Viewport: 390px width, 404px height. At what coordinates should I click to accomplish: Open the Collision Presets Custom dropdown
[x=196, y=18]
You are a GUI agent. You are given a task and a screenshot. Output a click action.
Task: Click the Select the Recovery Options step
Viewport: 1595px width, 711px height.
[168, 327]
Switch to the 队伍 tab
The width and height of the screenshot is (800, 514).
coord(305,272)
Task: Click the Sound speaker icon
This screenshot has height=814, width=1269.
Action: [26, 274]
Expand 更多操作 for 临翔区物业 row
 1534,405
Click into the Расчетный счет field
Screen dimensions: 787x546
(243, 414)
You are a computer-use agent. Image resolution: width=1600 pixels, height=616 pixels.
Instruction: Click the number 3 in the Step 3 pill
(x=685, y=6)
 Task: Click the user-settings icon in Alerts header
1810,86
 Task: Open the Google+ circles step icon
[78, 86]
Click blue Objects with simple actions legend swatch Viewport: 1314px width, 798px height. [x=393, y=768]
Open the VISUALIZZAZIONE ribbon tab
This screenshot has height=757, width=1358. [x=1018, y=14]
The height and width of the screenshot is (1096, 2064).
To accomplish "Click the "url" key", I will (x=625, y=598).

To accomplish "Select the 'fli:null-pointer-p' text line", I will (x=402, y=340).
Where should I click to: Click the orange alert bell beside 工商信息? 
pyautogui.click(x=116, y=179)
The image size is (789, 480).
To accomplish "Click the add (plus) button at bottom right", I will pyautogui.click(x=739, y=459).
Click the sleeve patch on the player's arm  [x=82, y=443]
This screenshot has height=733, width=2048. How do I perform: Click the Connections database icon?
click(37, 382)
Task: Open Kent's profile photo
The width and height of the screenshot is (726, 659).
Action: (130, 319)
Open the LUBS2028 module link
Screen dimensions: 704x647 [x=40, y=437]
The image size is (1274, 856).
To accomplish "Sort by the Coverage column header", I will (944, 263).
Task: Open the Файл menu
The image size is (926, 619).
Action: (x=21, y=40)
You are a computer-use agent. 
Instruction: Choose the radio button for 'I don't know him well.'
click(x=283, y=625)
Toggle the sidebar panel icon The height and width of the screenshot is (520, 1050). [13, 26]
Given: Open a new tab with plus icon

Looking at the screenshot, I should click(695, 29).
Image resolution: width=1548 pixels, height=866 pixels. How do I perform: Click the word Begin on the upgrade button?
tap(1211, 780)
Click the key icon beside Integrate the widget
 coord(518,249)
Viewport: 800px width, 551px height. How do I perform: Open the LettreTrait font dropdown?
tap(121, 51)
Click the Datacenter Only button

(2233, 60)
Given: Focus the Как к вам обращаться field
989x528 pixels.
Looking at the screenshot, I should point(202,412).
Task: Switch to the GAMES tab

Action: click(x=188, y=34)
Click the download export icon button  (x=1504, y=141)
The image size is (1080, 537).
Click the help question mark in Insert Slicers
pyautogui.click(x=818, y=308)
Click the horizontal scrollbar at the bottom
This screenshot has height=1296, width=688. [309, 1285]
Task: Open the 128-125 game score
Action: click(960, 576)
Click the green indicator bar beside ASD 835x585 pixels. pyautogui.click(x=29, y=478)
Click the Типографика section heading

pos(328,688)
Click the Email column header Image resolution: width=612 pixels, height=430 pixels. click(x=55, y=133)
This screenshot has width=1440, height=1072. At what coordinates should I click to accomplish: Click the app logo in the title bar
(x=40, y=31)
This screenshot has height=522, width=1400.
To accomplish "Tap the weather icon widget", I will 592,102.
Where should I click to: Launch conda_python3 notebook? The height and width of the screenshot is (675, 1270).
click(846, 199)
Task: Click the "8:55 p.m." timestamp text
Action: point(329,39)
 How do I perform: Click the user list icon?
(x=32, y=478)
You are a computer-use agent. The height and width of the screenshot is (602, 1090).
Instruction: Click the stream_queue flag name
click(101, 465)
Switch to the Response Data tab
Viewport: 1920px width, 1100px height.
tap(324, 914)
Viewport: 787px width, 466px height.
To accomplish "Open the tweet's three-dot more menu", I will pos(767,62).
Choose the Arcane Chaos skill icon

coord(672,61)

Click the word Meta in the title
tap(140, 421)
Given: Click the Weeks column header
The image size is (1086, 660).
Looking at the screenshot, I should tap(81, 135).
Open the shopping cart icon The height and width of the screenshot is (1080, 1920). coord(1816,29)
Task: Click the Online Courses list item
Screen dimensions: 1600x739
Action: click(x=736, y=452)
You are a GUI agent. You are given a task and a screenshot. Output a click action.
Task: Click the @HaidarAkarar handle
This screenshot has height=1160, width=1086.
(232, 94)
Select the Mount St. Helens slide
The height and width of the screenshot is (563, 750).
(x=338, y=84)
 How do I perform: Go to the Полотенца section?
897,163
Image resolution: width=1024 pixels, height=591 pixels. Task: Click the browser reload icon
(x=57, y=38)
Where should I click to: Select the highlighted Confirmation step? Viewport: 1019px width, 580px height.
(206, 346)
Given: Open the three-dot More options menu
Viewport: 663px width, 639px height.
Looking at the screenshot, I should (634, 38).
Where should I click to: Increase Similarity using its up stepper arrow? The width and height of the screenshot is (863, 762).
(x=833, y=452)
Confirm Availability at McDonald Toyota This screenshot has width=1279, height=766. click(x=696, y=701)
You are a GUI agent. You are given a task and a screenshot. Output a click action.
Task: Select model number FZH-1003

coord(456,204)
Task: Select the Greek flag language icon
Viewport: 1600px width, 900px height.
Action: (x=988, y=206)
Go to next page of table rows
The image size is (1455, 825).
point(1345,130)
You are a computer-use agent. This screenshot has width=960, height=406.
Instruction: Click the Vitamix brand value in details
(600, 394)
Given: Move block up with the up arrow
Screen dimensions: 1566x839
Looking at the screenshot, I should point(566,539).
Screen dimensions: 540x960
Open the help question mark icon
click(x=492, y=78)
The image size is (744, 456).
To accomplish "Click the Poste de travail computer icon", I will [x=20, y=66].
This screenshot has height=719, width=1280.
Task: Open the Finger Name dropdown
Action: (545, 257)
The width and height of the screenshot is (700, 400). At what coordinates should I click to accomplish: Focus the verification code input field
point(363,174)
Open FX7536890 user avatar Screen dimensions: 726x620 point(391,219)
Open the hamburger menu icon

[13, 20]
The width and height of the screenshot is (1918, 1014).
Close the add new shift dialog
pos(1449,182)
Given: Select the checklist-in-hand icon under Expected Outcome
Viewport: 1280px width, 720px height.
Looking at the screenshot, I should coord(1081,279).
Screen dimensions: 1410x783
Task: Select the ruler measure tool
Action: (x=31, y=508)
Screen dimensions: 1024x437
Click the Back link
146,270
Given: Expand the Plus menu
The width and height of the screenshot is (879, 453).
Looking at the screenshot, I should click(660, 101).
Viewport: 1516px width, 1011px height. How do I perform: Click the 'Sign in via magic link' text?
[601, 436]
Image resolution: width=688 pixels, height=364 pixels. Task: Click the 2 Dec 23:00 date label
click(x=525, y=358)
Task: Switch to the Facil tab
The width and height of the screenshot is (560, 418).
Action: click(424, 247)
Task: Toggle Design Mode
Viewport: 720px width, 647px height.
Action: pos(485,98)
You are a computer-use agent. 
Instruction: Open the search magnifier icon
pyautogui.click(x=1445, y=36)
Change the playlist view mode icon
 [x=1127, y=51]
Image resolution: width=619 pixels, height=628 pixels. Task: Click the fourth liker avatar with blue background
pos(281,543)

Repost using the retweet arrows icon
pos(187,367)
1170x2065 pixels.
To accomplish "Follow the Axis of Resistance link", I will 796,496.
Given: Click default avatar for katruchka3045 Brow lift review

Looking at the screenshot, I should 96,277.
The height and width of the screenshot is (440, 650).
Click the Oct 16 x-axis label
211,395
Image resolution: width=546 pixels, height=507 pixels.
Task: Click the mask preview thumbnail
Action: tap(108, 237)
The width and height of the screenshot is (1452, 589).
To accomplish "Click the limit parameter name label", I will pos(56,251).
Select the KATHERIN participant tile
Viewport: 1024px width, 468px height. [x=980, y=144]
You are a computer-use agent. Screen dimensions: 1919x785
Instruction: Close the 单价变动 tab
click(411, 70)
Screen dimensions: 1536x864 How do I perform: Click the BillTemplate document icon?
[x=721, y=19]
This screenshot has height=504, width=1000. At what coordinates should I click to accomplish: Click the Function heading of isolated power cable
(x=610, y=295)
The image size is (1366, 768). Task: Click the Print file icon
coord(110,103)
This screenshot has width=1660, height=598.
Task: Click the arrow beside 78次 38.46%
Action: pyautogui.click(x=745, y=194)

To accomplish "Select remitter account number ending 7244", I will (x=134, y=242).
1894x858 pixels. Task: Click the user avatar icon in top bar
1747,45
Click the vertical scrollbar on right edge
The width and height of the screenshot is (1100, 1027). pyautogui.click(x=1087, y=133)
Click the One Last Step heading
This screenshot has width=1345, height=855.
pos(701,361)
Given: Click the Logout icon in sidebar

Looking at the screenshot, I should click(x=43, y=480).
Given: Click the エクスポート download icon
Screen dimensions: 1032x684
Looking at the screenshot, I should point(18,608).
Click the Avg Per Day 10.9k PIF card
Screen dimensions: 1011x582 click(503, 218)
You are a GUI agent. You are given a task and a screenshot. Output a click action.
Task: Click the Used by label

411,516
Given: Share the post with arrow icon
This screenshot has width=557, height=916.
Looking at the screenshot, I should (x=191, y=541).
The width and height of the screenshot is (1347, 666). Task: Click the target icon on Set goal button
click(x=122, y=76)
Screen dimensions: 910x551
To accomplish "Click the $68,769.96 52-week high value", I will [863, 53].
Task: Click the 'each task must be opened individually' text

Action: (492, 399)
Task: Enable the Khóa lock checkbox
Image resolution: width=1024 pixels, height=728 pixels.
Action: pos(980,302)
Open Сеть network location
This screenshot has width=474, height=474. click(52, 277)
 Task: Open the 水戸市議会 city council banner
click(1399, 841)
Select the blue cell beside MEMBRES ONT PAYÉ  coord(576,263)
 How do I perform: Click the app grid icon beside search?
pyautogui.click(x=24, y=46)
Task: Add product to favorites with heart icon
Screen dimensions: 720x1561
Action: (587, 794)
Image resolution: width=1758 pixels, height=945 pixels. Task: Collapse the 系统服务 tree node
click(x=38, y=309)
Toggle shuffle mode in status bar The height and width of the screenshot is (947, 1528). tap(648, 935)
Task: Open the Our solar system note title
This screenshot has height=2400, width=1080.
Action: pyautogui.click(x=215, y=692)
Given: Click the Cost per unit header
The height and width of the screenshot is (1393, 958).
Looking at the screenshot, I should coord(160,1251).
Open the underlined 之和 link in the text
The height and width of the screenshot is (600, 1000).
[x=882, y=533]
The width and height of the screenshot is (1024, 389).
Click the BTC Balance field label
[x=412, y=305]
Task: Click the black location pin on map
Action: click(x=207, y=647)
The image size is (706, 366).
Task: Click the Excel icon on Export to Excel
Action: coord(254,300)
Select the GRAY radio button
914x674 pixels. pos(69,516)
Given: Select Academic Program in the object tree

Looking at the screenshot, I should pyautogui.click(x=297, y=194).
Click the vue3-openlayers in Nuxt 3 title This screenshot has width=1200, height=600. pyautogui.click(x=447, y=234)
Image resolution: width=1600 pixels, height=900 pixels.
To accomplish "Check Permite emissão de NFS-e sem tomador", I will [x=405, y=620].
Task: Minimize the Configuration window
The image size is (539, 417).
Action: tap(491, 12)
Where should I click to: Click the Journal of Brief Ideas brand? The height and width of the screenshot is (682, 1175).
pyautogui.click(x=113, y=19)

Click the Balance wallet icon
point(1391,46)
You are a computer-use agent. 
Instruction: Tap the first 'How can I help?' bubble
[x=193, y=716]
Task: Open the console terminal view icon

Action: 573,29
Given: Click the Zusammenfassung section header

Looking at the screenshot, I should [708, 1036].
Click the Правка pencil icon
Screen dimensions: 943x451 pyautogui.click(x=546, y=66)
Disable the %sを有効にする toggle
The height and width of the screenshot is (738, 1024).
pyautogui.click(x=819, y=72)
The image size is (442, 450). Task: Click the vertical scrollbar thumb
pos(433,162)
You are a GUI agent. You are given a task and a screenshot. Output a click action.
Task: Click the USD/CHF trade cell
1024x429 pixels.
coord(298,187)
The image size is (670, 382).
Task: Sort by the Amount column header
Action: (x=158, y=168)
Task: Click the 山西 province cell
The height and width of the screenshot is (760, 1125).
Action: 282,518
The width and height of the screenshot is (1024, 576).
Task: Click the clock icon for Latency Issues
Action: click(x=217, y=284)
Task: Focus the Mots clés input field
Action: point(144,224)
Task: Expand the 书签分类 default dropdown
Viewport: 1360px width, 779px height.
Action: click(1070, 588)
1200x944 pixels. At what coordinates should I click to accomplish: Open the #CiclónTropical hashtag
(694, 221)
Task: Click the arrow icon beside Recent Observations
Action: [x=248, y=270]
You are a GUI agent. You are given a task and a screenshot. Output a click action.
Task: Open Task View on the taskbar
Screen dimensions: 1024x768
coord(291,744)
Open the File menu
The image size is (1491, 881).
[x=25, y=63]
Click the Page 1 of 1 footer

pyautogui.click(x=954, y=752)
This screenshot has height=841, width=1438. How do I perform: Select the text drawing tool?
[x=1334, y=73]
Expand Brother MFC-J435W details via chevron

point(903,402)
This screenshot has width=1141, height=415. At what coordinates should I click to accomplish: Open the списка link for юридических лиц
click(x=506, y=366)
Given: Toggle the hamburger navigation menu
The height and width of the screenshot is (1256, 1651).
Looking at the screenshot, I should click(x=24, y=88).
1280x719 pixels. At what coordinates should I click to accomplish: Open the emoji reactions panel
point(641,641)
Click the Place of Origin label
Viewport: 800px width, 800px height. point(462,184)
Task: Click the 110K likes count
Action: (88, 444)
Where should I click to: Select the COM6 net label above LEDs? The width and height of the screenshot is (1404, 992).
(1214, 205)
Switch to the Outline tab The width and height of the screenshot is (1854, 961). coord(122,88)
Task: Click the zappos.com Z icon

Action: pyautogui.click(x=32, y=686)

◆ ◆ ◆

▶ [Work instructions]
Now copy each line of the entries that mentions "cell".

▶ [Answer to this exercise]
Select the blue cell beside MEMBRES ONT PAYÉ  coord(576,263)
Task: Click the USD/CHF trade cell
Task: Click the 山西 province cell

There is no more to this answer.